Mindful of the challenges in integrating a telehealth program with an SNF, Berman says Northwell first tested and perfected its platform with two skilled nursing facilities within the health system.

“They have to be willing to collaborate,” she says of the SNFs. “They have to communicate with and educate their staff, create a template into their EMR and invest in the infrastructure they need” to establish a virtual care platform.

Northwell, which uses the Amwell platform, establishes a connection to an SNF through a telemedicine cart with high-definition cameras and audio-visual links (carts are better than tablets, Berman says, because tablets tend to have less-than-optimal cameras and needled to be handled and maneuvered more often). Through the cart, SNF staff can connect with Northwell’s care providers for assistance during an emergency, regular follow-up care or even just to ask a question.

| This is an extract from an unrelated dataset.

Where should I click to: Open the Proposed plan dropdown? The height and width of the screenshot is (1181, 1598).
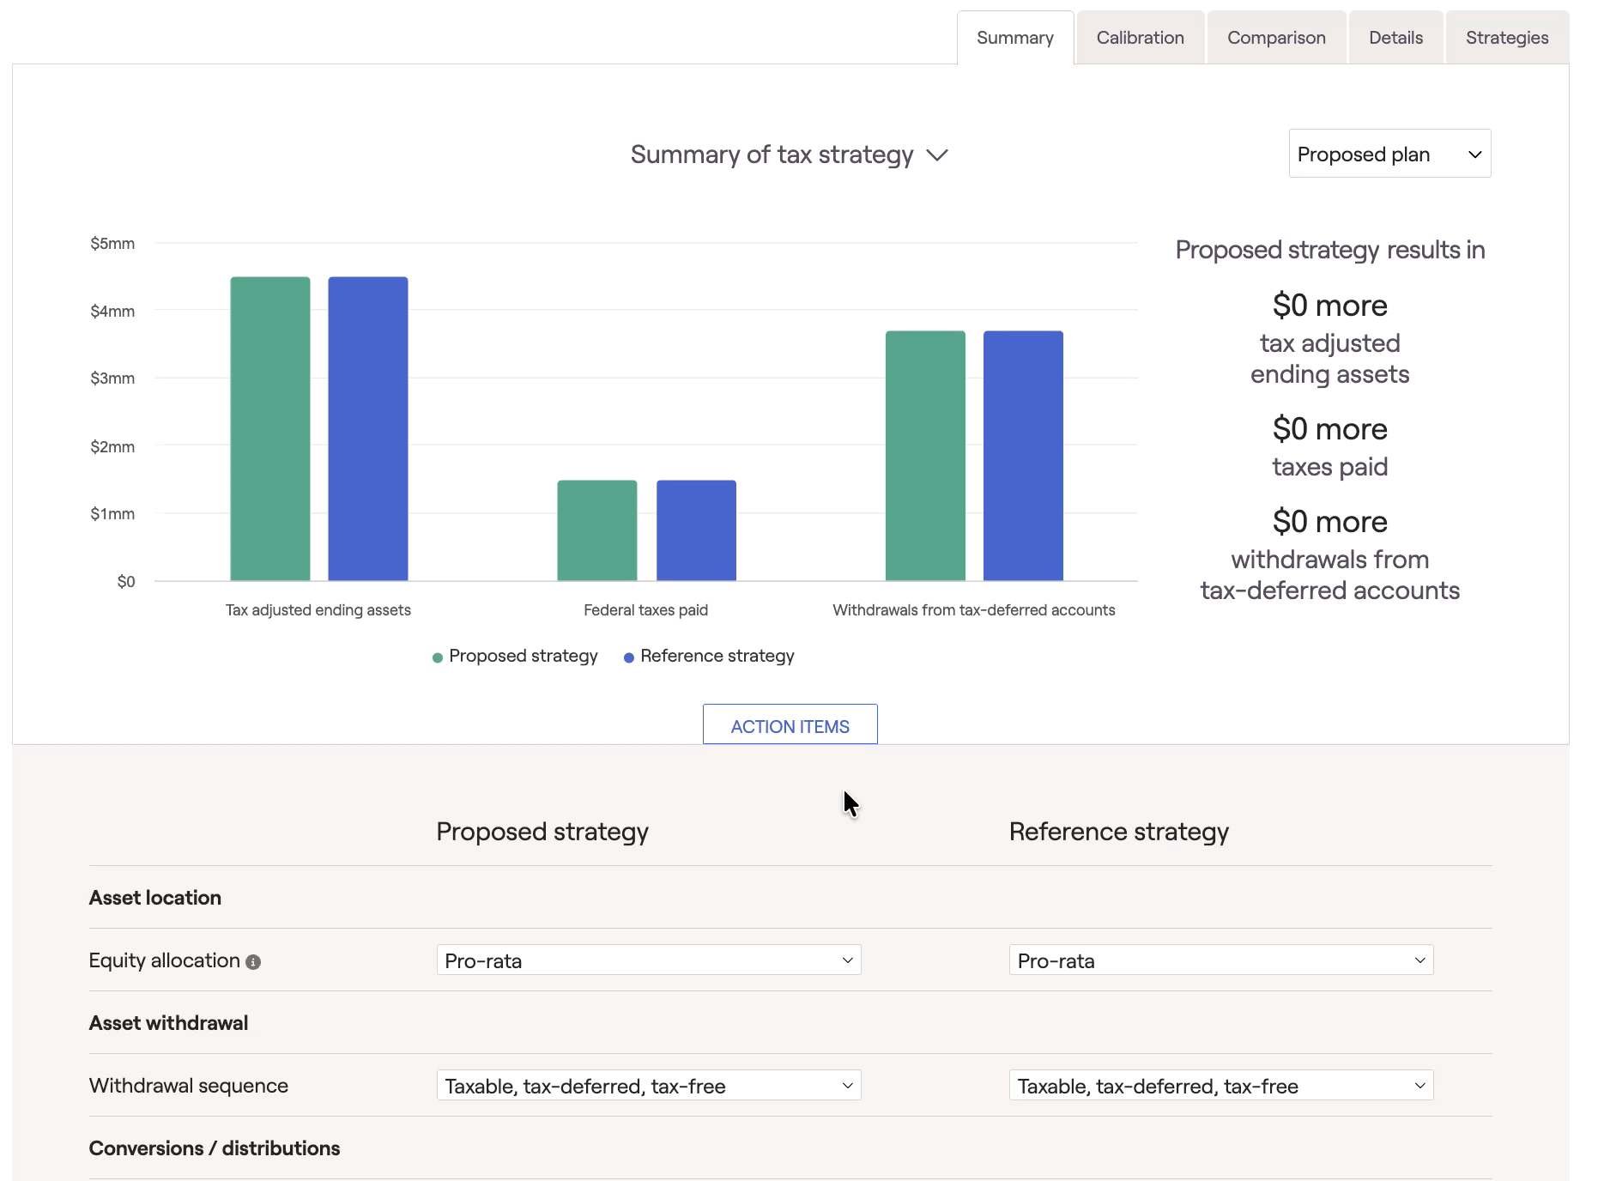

Berman says the platform is particularly important in providing care when an SNF’s clinical staff aren’t in the building, such as during evenings and weekends, as well as to give staff access to specialists. It can also be used to connect with a patient’s family, to help in care coordination and management.

“It’s a satisfier for the resident, it’s a satisfier for the family (and) it’s a satisfier for the attending who really needs some rest,” she points out.

The platform also enables an SNF to train staff, particularly nurses, in how to care for more complex patients, so that they’re treating more patients on the scene rather than sending them back to the hospital. This, in turn, builds up their confidence.

While the benefits of telehealth in SNFs are numerable, so are the challenges. An SNF has to have the mindset to embrace connected health, as well as the resources to pay for and integrate the technology and broadband connectivity.

The reimbursement landscape could be better, too. While telehealth coverage has been expanded on state and federal levels to help providers during the pandemic, those emergency measures won’t last, and SNFs still aren’t considered by the Centers for Medicare & Medicare Services to be ideal sites for the delivery of telehealth. That robs many SNFs of the support they need to serve a fast-growing Medicare population.

Berman says federal and state governments would do well to understand that telehealth can benefit a wide range of users, not just those in rural locations. Coverage guidelines that address access for underserved populations rather than rural ones would go a long way toward helping SNFs and other facilities in urban areas that struggle to provide care.

“You can be a mile away (in New York City) and still not be able to access the care you need,” she points out.

Berman sees a promising future for Northwell’s new telehealth service, which is already being used at Methodist – it’s already been credited with avoiding one rehospitalization – and will soon be online at Glen Cove.

Other SNFs will be added to the network, she says. And the platform will likely be enhanced as time goes by to allow those facilities to care for more complex patients, with remote patient monitoring and some connected devices added to the menu.

“There’s a lot of potential to improve care at these sites,” says Berman, who used to work in a nursing home and who has a parent living in one now. “This can make a difference.”